Honestly, both sides have points.

If you're holding Hims and Hers stock, you have to be okay with 10% swings in a single day. You have to be okay with the fact that a single tweet from a regulator could wipe out months of gains.

What Actually Matters for the Future

Watch the "Subscriber Retention" numbers.

Growth is easy when you spend money on ads. Keeping people is hard. If Hims and Hers can prove that their customers stay for 3, 4, or 5 years, the valuation starts to make a lot more sense. If people sign up for one month of hair pills and then cancel, the company is just a treadmill that will eventually run out of power.

Also, keep an eye on their "Hims on Amazon" or retail partnerships. They are moving into physical stores like Target and Walgreens. This is a double-edged sword. It increases brand awareness, but it kills those juicy 80% margins they get from direct-to-consumer sales.

Actionable Insights for Watching Hims and Hers

If you are trying to navigate this particular corner of the market, stop looking at the daily price action and look at the underlying structural shifts.

  • Monitor the FDA Shortage Database: This is the most important "alt-data" for this stock. If Tirzepatide or Semaglutide are removed from the shortage list, expect the stock to react violently.
---+---
What this exercise asks
a: List every retailer that the Hims and Hers stock passage names as part of the company's retail partnerships.
b: Please state which database the Hims and Hers stock passage calls the most important "alt-data" for the stock.
Draw only on the Hims and Hers stock passage.

Records taken from a dataset
---+---
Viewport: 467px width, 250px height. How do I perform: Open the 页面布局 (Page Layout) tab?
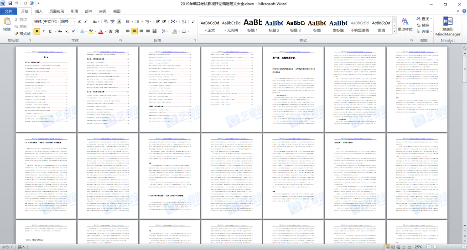pyautogui.click(x=57, y=11)
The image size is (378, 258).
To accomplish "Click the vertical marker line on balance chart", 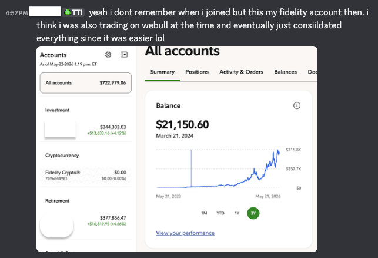I will 191,168.
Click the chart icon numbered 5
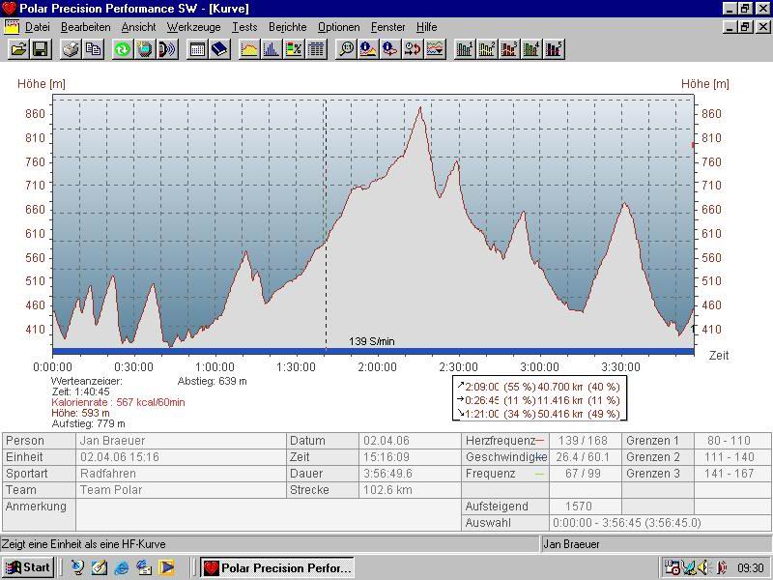773x580 pixels. click(554, 49)
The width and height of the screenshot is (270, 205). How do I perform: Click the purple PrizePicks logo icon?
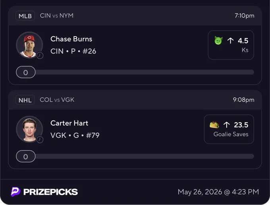[15, 192]
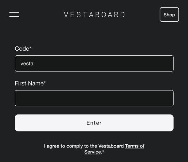Open the hamburger navigation menu
The height and width of the screenshot is (162, 188).
(x=14, y=14)
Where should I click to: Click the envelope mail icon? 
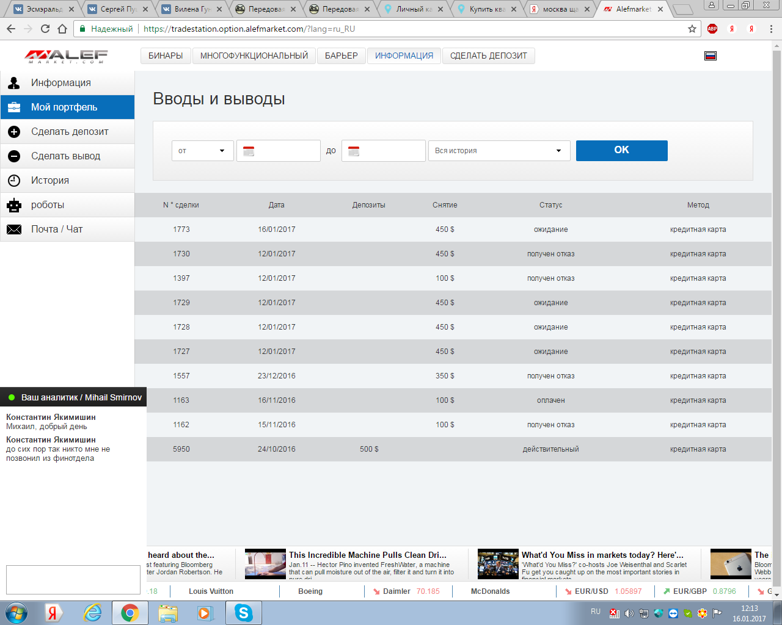point(14,229)
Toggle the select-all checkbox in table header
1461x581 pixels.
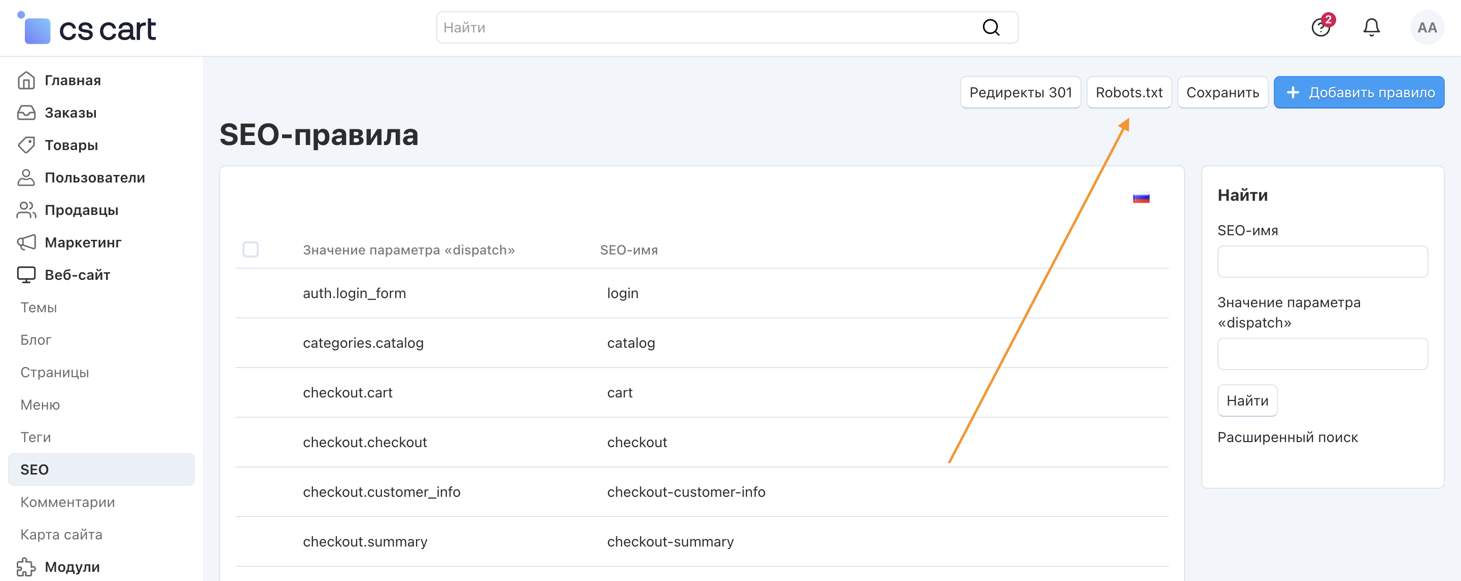[x=250, y=249]
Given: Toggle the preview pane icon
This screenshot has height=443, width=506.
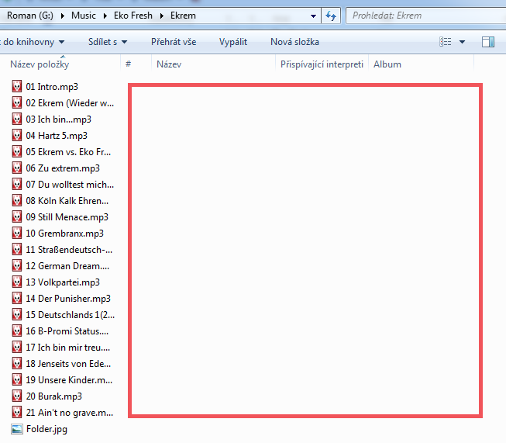Looking at the screenshot, I should [x=487, y=42].
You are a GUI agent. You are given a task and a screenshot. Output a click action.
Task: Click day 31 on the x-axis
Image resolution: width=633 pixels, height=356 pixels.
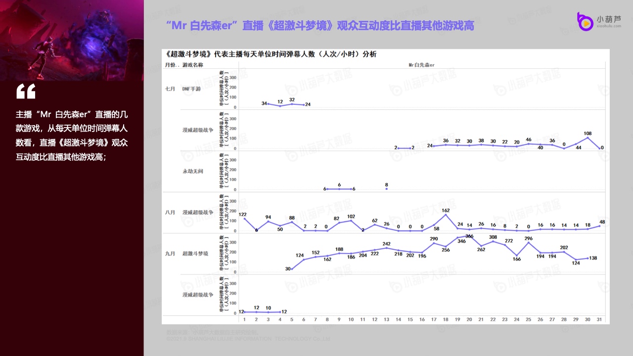(x=600, y=320)
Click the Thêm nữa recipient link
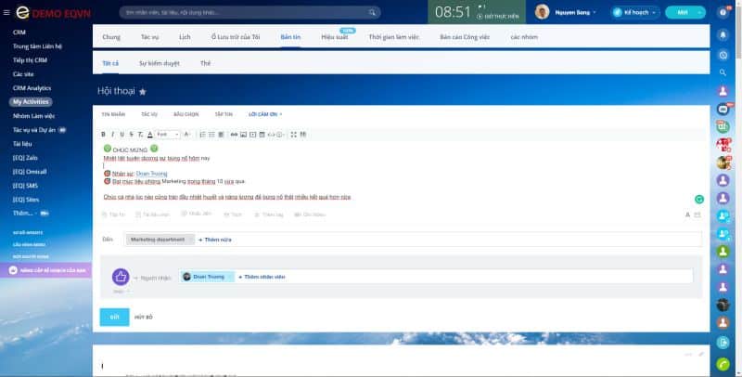The height and width of the screenshot is (377, 742). [215, 240]
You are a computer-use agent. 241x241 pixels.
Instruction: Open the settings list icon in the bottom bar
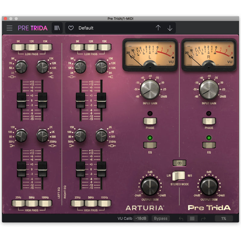[x=192, y=218]
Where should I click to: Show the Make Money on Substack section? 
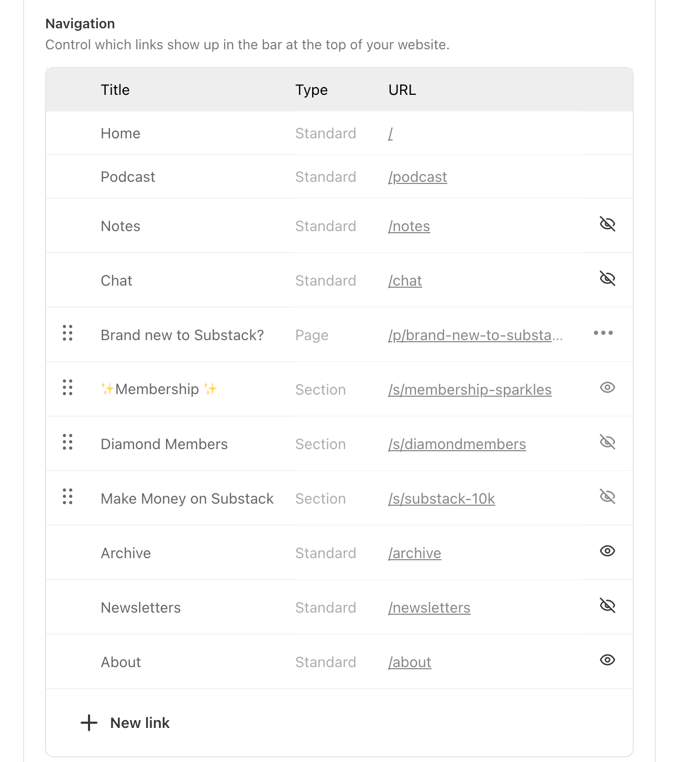click(608, 496)
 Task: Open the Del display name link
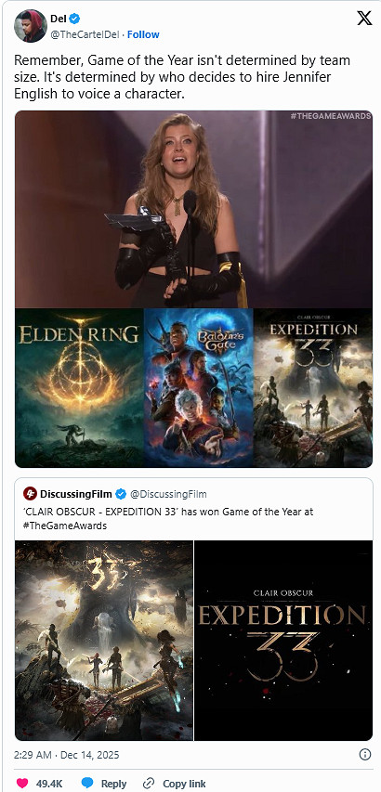[59, 19]
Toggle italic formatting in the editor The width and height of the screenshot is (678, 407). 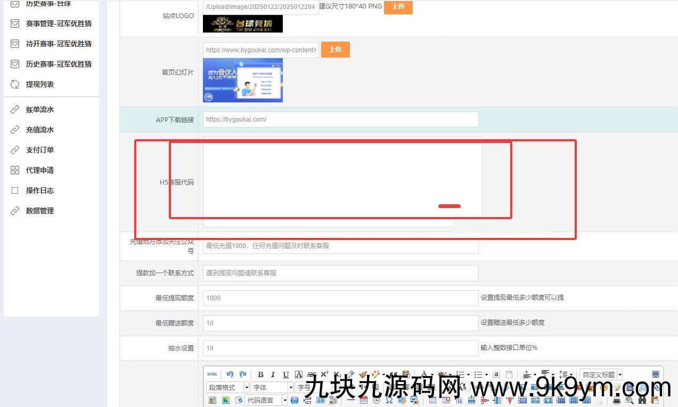point(273,374)
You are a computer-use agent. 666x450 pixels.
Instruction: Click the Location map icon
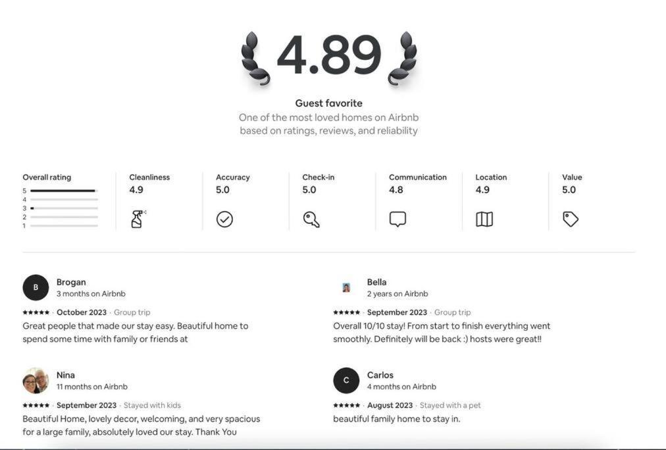pos(484,219)
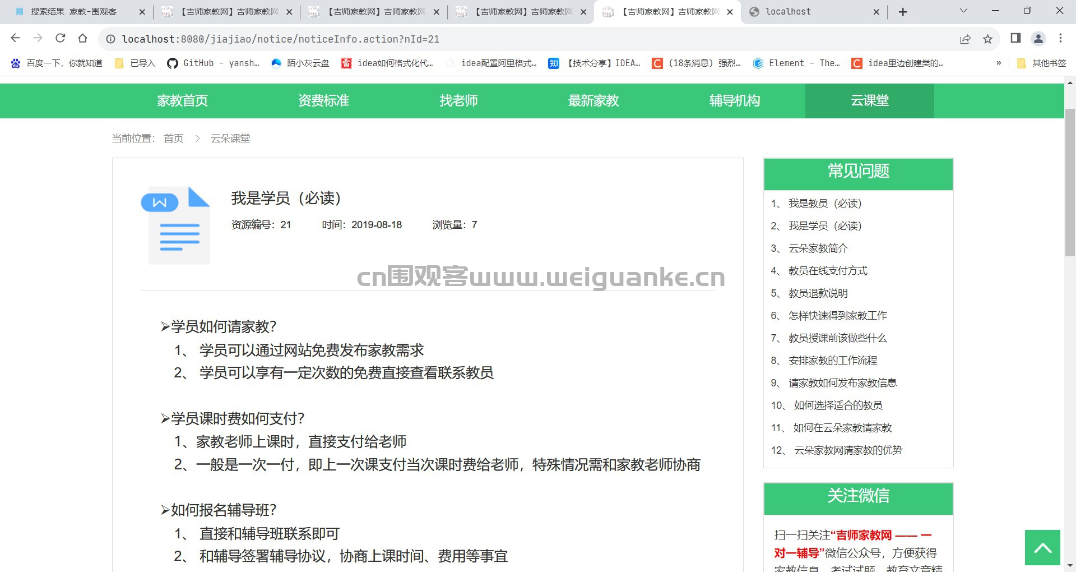The image size is (1076, 572).
Task: Click the share page icon in address bar
Action: (x=965, y=39)
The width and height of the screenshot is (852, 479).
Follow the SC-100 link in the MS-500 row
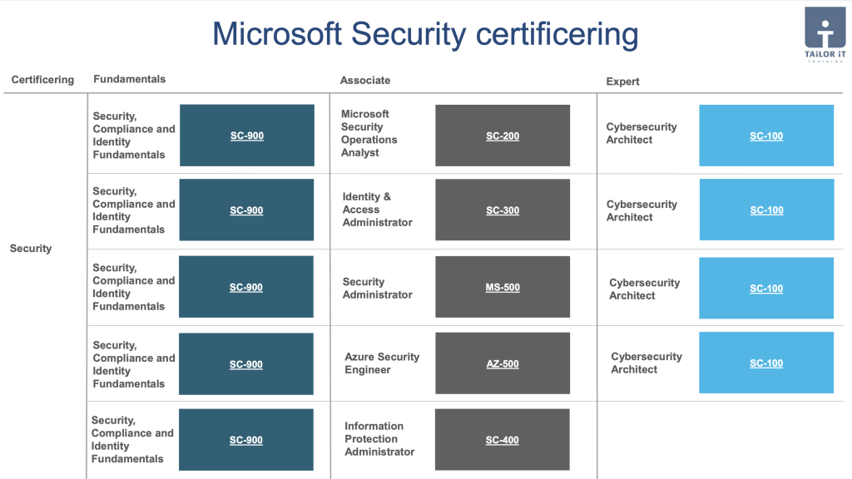(x=766, y=289)

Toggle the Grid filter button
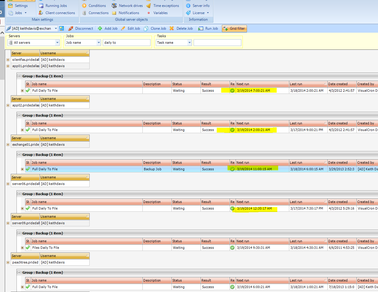[234, 28]
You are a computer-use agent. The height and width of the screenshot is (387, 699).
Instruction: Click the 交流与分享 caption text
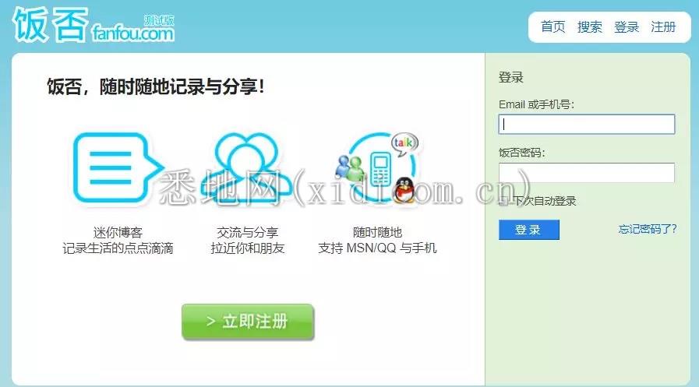[247, 232]
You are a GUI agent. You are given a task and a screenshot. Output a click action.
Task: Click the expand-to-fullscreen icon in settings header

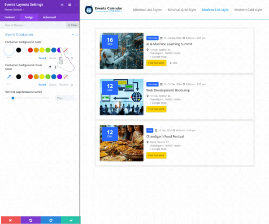pos(63,4)
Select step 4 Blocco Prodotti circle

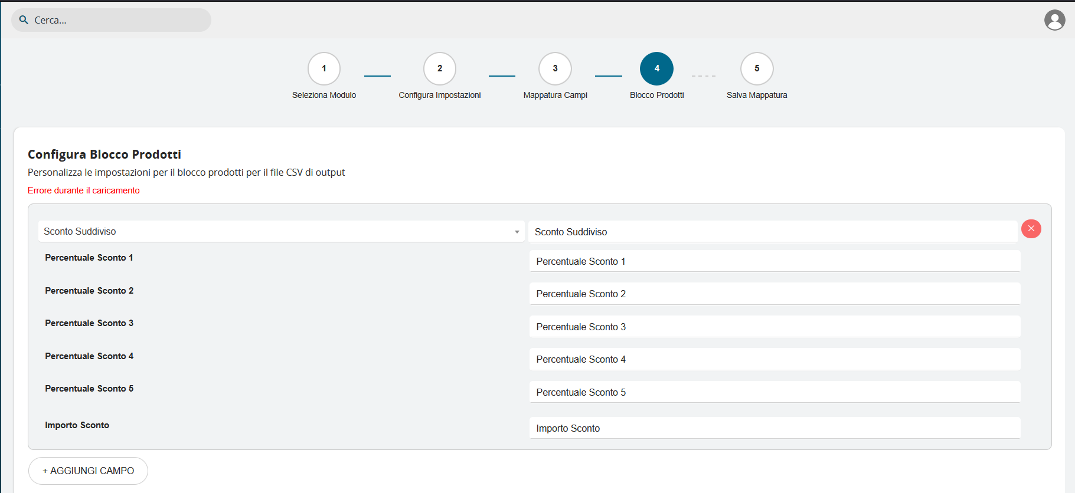[x=656, y=69]
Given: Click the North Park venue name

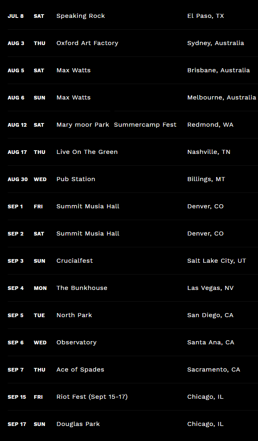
---+---
Results by task
a: Amazon, Target, Walgreens

b: The FDA Shortage Database